◆ Directions ◆
Give again, unaltered, the lines of the listing below that run from the line having "This screenshot has height=819, width=1456." through the line having "Select the yellow".

◆ Material to process ◆

»»

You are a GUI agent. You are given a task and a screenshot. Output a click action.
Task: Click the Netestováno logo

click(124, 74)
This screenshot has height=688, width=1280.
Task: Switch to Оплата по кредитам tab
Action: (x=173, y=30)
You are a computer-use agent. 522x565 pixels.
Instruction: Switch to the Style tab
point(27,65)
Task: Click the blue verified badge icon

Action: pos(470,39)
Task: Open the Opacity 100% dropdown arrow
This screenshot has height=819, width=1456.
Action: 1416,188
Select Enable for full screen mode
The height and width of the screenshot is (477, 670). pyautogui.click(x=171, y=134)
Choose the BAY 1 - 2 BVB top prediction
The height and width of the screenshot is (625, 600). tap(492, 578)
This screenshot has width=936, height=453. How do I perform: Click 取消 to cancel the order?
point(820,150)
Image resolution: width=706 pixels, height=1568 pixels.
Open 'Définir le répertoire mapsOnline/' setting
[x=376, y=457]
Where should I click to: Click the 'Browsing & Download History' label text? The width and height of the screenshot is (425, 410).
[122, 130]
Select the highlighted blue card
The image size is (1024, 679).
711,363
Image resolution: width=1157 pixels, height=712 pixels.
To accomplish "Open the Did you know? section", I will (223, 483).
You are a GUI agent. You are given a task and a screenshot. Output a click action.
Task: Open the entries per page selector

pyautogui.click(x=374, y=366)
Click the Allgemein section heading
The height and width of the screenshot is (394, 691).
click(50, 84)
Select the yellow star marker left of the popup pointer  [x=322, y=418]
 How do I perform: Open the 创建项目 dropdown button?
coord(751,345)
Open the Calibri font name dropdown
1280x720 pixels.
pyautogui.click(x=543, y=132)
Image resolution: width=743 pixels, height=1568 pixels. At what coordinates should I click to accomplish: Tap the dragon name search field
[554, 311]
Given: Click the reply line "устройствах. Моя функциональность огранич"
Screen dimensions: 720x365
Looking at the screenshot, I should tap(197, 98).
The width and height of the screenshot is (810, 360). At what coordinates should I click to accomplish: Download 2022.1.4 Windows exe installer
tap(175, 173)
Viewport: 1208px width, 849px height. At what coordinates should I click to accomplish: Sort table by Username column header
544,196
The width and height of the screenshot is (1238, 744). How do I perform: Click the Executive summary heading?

««

◆ Result of this task ◆
This screenshot has height=819, width=1456.
Action: 1416,188
Select Enable for full screen mode
The height and width of the screenshot is (477, 670). pyautogui.click(x=171, y=134)
Choose the BAY 1 - 2 BVB top prediction
The height and width of the screenshot is (625, 600). tap(492, 578)
This screenshot has width=936, height=453. How do I perform: Click 取消 to cancel the order?
point(820,150)
Image resolution: width=706 pixels, height=1568 pixels.
Open 'Définir le répertoire mapsOnline/' setting
[x=376, y=457]
Where should I click to: Click the 'Browsing & Download History' label text? The width and height of the screenshot is (425, 410).
[122, 130]
Select the highlighted blue card
The image size is (1024, 679).
711,363
Image resolution: width=1157 pixels, height=712 pixels.
To accomplish "Open the Did you know? section", I will (223, 483).
You are a GUI agent. You are given a task and a screenshot. Output a click action.
Task: Open the entries per page selector

pyautogui.click(x=374, y=366)
Click the Allgemein section heading
The height and width of the screenshot is (394, 691).
click(50, 84)
Select the yellow star marker left of the popup pointer  [x=322, y=418]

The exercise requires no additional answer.